___ Texto de lectura

Supongo que habrán respondido a todas las preguntas, pero tengo la certeza de que lo han hecho después de meditar varios segundos en cada una de ellas. Sin duda son muchas las cosas que queremos olvidar de nuestras vidas, estoy seguro de que nadie lleva la cuenta de las veces que ha negado un recuerdo –aún cuando son varias las personas que insisten en haberte visto hacerlo u oído decirlo–, comprendo que no sabemos cuál es nuestro recuerdo más antiguo y que uno a uno estos se enciman en un entramado temporal incomprensible; y, por último, les confirmo que no podemos olvidar lo que no nos gusta.

Pero, ¿a qué todo esto?, por qué los torturo y me torturo con estas preguntas, por qué motivo a que su incontrolable memoria se dispute incesantemente en una lucha de recuerdos, y por qué, me dirán, les hablo ahora de la memoria y de los recuerdos. Sencillo, porque la lectura reciente de un cuento que trata ese tema me ha puesto a pensar sobre él y he llegado a muy interesantes reflexiones al respecto.

El cuento al que me refiero es “Miss Amnesia” (que puede leer aquí), breve narración incluida en la antología La muerte y otras sorpresas, del uruguayo Mario Benedetti. Pues bien, sin entrar en mayores detalles –pues lo obvio sería que leyesen la obra y no que yo se las platicase–, el cuento narra como una bella joven (Miss Amnesia) aparece sin explicárselo en el centro de una plaza pública. Lo interesante es que ella no logra recordar nada, tan sólo los nombres y las funciones de las cosas, cuestión por la que comienza a interesarse en el ambiente. Lo siguiente, un galante caballero se acerca y, tras breve charla, la invita a su departamento, lugar del que ella sale horas después decepcionada y corriendo de regreso hacía la plaza, lugar donde todo vuelve a comenzar, donde de nuevo despierta sin un solo recuerdo. Bueno, sólo uno, el de las cosas que la rodean.

Sin duda, estimo difícil que alguno de ustedes sufra este tipo de amnesia tan asombrosa, pues lo más normal es que cada que se levanten recuerden quienes son y lo que hacen; y no sólo para qué sirve la cama dónde están. Quizá no logren recordar lo que hayan soñado, pero eso resulta plenamente comprensible, aunque a veces fastidioso. No obstante, el cuento recurre a esa bella herramienta literaria para llegar al fondo de su argumento o, en palabras propias del género, al conflicto a resolver. ¿Cuál es éste?, enunciémosle así, la innata tendencia humana a olvidar o ignorar aquellos recuerdos que nos son ingratos o, por qué no, tan excesivamente gratos que parecen irreales. No es necesario insista en lo real e innegable de tal afirmación, pues es harto cierto que, independientemente de lo que ustedes puedan decirme en su defensa, todos ignoramos al menos un recuerdo por considerarlo penoso o molesto.

______

**Tarea planteada 1**
Indica si cada afirmación coincide con el texto de lectura y cita las palabras exactas que lo deciden. (a) "Miss Amnesia" forma parte de la antología La muerte y otras sorpresas. (b) La joven recuerda su propio nombre al despertar en la plaza. (c) La joven sale contenta del departamento del caballero.
**Tarea planteada 2**
Continúa el texto de lectura sobre la memoria y los recuerdos a partir de su última oración.
Las filas son un material independiente del texto de lectura.

___ Filas de datos

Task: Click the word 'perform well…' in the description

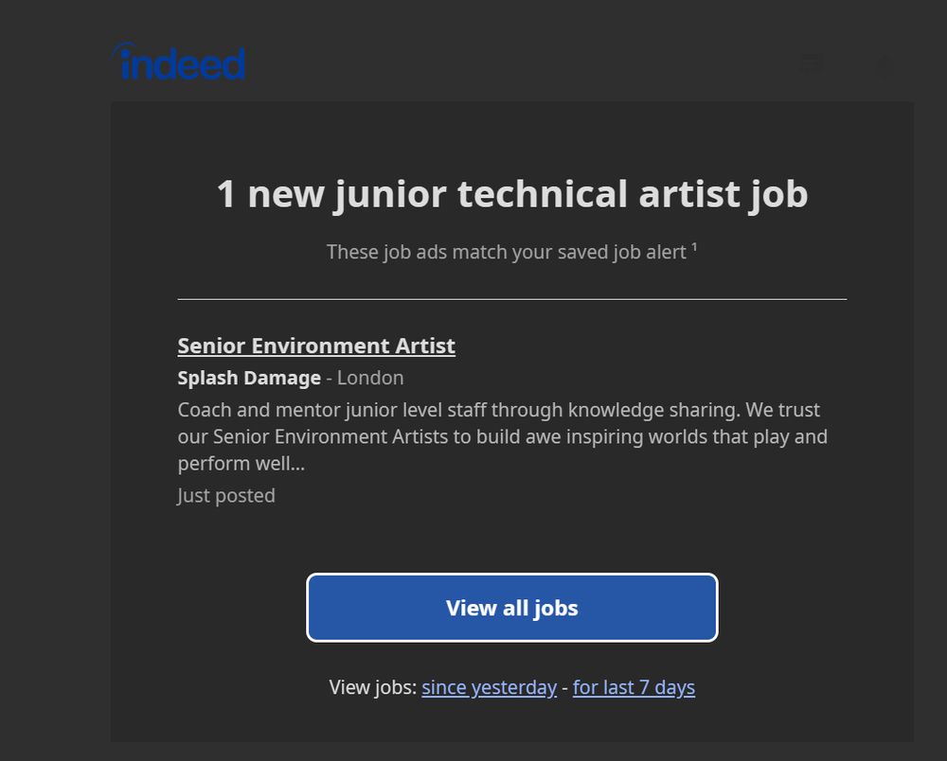Action: click(241, 464)
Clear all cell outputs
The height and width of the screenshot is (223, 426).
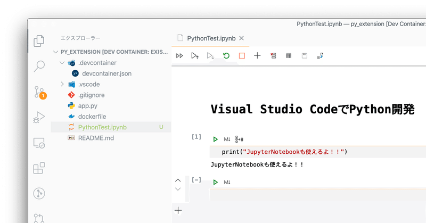coord(273,55)
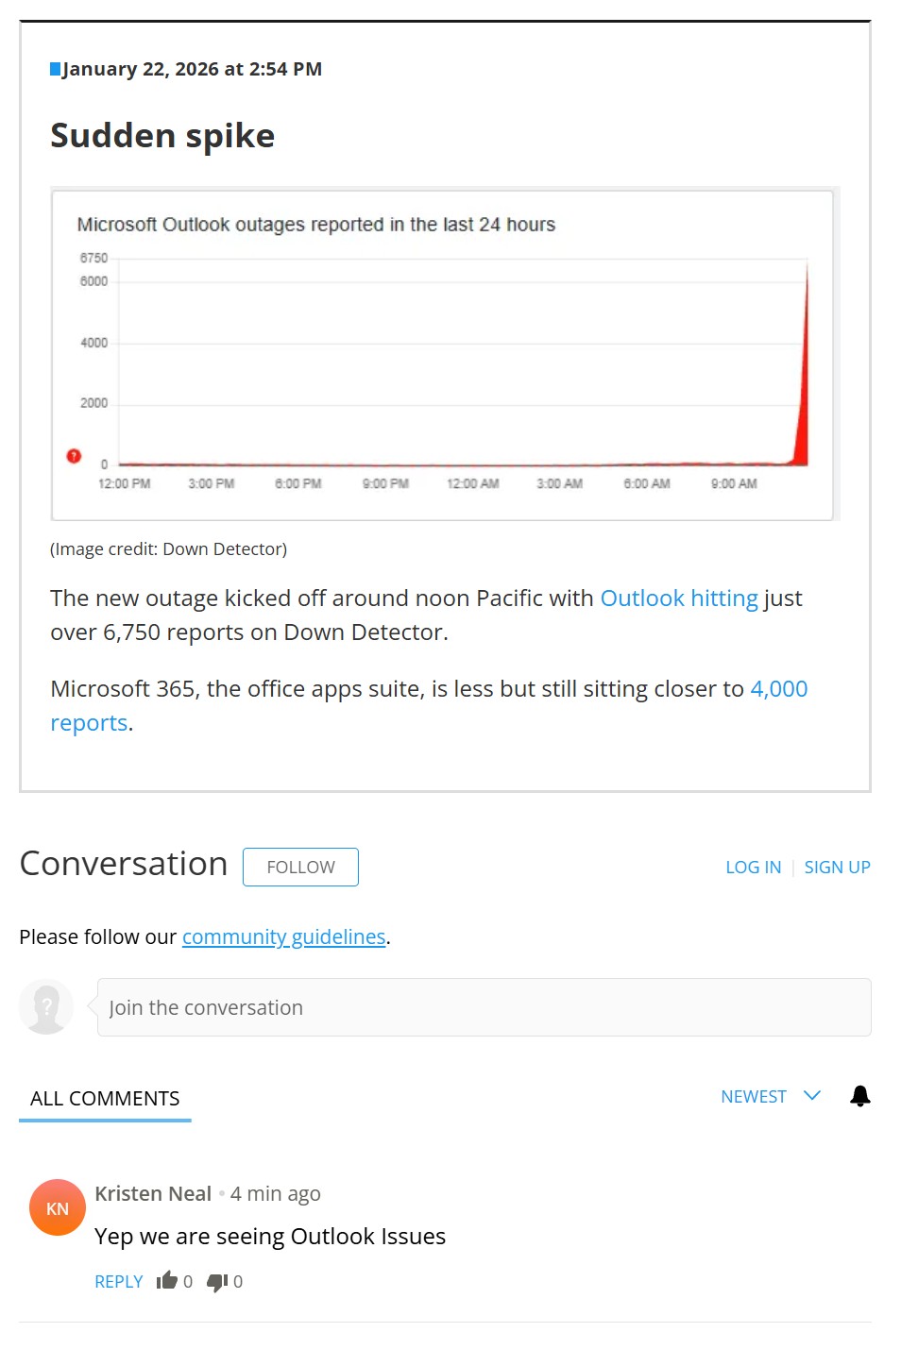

______

**Respuesta 1**
(a) Sí: "breve narración incluida en la antología La muerte y otras sorpresas".
(b) No: "ella no logra recordar nada, tan sólo los nombres y las funciones de las cosas".
(c) No: "lugar del que ella sale horas después decepcionada".

**Respuesta 2**
Desde las cosas más absurdas como aquel día en que nuestra novia –o novio, que también se da el caso– nos dejo plantados, hasta el momento en que él o ella nos negó su amor y, con perdón del termino, nos bateo por el jardín central, a más de 400 metros. Desde él día en que nuestra madre nos regaño por no comer la sopa, hasta el día en que nos corrió de la casa por libertinos o herejes, según sea el gusto. Desde la vez que confundimos a Zapata con Villa, hasta el nebuloso momento en que votamos por Vicente Fox Quezada. Y así pueden enumerarse cientos, miles o hasta millones de recuerdos que, no lo neguemos, hemos olvidado tenaz y conscientemente de nuestras mentes.

¿Por qué lo hacemos?, palabras sobran: vergüenza, pena, dolor, cobardía, miedo, indignidad, egoísmo, debilidad..., ustedes elijan. Lo cierto es que tenemos varios recuerdos y, en resumen, todo un pasado que no queremos que se conozca, ¿o miento acaso cuando digo que ante unas personas exhibimos un pasado y ante otras otro?

Mas no refiero con esto que todos seamos hipócritas y bipolares, en lo absoluto, tan sólo quiero resaltar que nuestra mente es tan fascinante en las cosas del presente, como en las del pasado. Esa cosa que se nos ha puesto arriba del occipucio, ya sea por Dios o la evolución –según gusten y manden ustedes–, tiene una capacidad tal que, no satisfecha con permitirnos elegir lo que pensaremos, diremos y haremos en el presente, nos permite recordar lo que pensamos, dijimos e hicimos en el pasado.

En efecto, y corrijan si miento, nuestra maravillosa mente o, más concreto aún, la enorme capacidad creadora de nuestra mente nos sirve no sólo para crear un mundo a nuestro alrededor día a día, sino para crear un mundo en nuestro pasado. Ese genio que nos permite decir “aquella dama es bellisíma”, o “ese árbol parece abrazar a esa persona que duerme en su base”, o “creo que esa dama de rosa está llorando”; es la misma aptitud que nos permite recordar que “hace unos años, bajo el abrazo de un árbol, vi a una bella dama de rosa que lloraba; y yo era la causa.”

Es aquí, entonces, dónde debo darles consejo, una de esas recomendaciones que todos ignoran y a nadie parecen servir, pero que les aseguro hacen la vida al menos un poco placentera: no tomen a sus recuerdos como parte de ese pasado ignominioso que desean olvidar, no consideren sus memorias como vergüenzas de una persona que no sabía lo que hacía, y que está muy alejada de lo que es ahora. No, tal cosa es absurda, pues en unos años harán lo mismo con lo que les pasa hoy, trataran de encumbrarlo porque es parte de una época oscura que no se explican como ocurrió. Pero ocurrió, y ocultarlo u olvidarlo es atentar no contra su pasado, sino contra ustedes mismos, olvidar hechos es como despertarse y saber tan sólo para que sirven las cosas; es saber dónde están, pero no quienes son y por qué lo son.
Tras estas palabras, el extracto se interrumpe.